▶ [Work item]
Copy the data word for word, keeping every line.
====
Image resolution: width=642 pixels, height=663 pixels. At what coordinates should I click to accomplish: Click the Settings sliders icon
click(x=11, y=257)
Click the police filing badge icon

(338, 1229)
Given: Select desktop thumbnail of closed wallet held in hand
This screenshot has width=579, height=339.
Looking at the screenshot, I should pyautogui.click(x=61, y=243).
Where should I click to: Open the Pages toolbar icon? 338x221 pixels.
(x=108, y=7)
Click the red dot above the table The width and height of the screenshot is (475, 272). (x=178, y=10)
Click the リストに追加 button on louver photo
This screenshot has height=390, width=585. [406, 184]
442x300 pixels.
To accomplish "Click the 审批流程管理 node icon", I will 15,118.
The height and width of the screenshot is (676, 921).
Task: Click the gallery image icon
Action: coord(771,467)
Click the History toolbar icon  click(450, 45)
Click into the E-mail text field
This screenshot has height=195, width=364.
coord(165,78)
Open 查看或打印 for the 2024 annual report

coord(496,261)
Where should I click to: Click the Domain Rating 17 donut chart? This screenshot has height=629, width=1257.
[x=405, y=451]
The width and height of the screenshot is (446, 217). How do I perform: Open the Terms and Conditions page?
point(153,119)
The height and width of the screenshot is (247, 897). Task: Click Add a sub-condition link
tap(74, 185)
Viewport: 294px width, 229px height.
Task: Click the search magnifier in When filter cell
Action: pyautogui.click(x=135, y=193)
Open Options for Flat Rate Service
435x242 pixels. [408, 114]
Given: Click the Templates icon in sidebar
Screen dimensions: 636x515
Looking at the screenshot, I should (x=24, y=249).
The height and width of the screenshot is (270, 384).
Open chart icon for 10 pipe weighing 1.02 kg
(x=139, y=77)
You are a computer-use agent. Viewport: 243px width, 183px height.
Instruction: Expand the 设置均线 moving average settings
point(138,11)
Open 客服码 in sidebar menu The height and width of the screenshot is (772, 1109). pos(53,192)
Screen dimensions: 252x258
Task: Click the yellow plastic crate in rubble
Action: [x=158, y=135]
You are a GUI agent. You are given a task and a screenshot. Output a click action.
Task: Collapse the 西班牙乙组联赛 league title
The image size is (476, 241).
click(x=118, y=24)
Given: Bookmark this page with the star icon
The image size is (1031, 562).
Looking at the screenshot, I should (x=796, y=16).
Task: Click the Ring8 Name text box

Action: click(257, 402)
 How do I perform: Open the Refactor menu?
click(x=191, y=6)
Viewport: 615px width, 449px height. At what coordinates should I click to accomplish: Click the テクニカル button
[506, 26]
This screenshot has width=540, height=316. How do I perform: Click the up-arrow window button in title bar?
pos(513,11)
====
▶ [Answer box]
Image resolution: width=642 pixels, height=663 pixels. At what coordinates should I click to accomplish: Click the Settings sliders icon
click(x=11, y=257)
Click the police filing badge icon

(338, 1229)
Given: Select desktop thumbnail of closed wallet held in hand
This screenshot has width=579, height=339.
Looking at the screenshot, I should pyautogui.click(x=61, y=243).
Where should I click to: Open the Pages toolbar icon? 338x221 pixels.
(x=108, y=7)
Click the red dot above the table The width and height of the screenshot is (475, 272). (x=178, y=10)
Click the リストに追加 button on louver photo
This screenshot has height=390, width=585. [406, 184]
442x300 pixels.
To accomplish "Click the 审批流程管理 node icon", I will 15,118.
The height and width of the screenshot is (676, 921).
Task: Click the gallery image icon
Action: coord(771,467)
Click the History toolbar icon  click(450, 45)
Click into the E-mail text field
This screenshot has height=195, width=364.
coord(165,78)
Open 查看或打印 for the 2024 annual report

coord(496,261)
Where should I click to: Click the Domain Rating 17 donut chart? This screenshot has height=629, width=1257.
[x=405, y=451]
The width and height of the screenshot is (446, 217). How do I perform: Open the Terms and Conditions page?
point(153,119)
The height and width of the screenshot is (247, 897). Task: Click Add a sub-condition link
tap(74, 185)
Viewport: 294px width, 229px height.
Task: Click the search magnifier in When filter cell
Action: pyautogui.click(x=135, y=193)
Open Options for Flat Rate Service
435x242 pixels. [408, 114]
Given: Click the Templates icon in sidebar
Screen dimensions: 636x515
Looking at the screenshot, I should (x=24, y=249).
The height and width of the screenshot is (270, 384).
Open chart icon for 10 pipe weighing 1.02 kg
(x=139, y=77)
You are a computer-use agent. Viewport: 243px width, 183px height.
Instruction: Expand the 设置均线 moving average settings
point(138,11)
Open 客服码 in sidebar menu The height and width of the screenshot is (772, 1109). pos(53,192)
Screen dimensions: 252x258
Task: Click the yellow plastic crate in rubble
Action: [x=158, y=135]
You are a GUI agent. You are given a task and a screenshot. Output a click action.
Task: Collapse the 西班牙乙组联赛 league title
The image size is (476, 241).
click(x=118, y=24)
Given: Bookmark this page with the star icon
The image size is (1031, 562).
Looking at the screenshot, I should (x=796, y=16).
Task: Click the Ring8 Name text box

Action: click(257, 402)
 How do I perform: Open the Refactor menu?
click(x=191, y=6)
Viewport: 615px width, 449px height. At what coordinates should I click to accomplish: Click the テクニカル button
[506, 26]
This screenshot has width=540, height=316. How do I perform: Click the up-arrow window button in title bar?
pos(513,11)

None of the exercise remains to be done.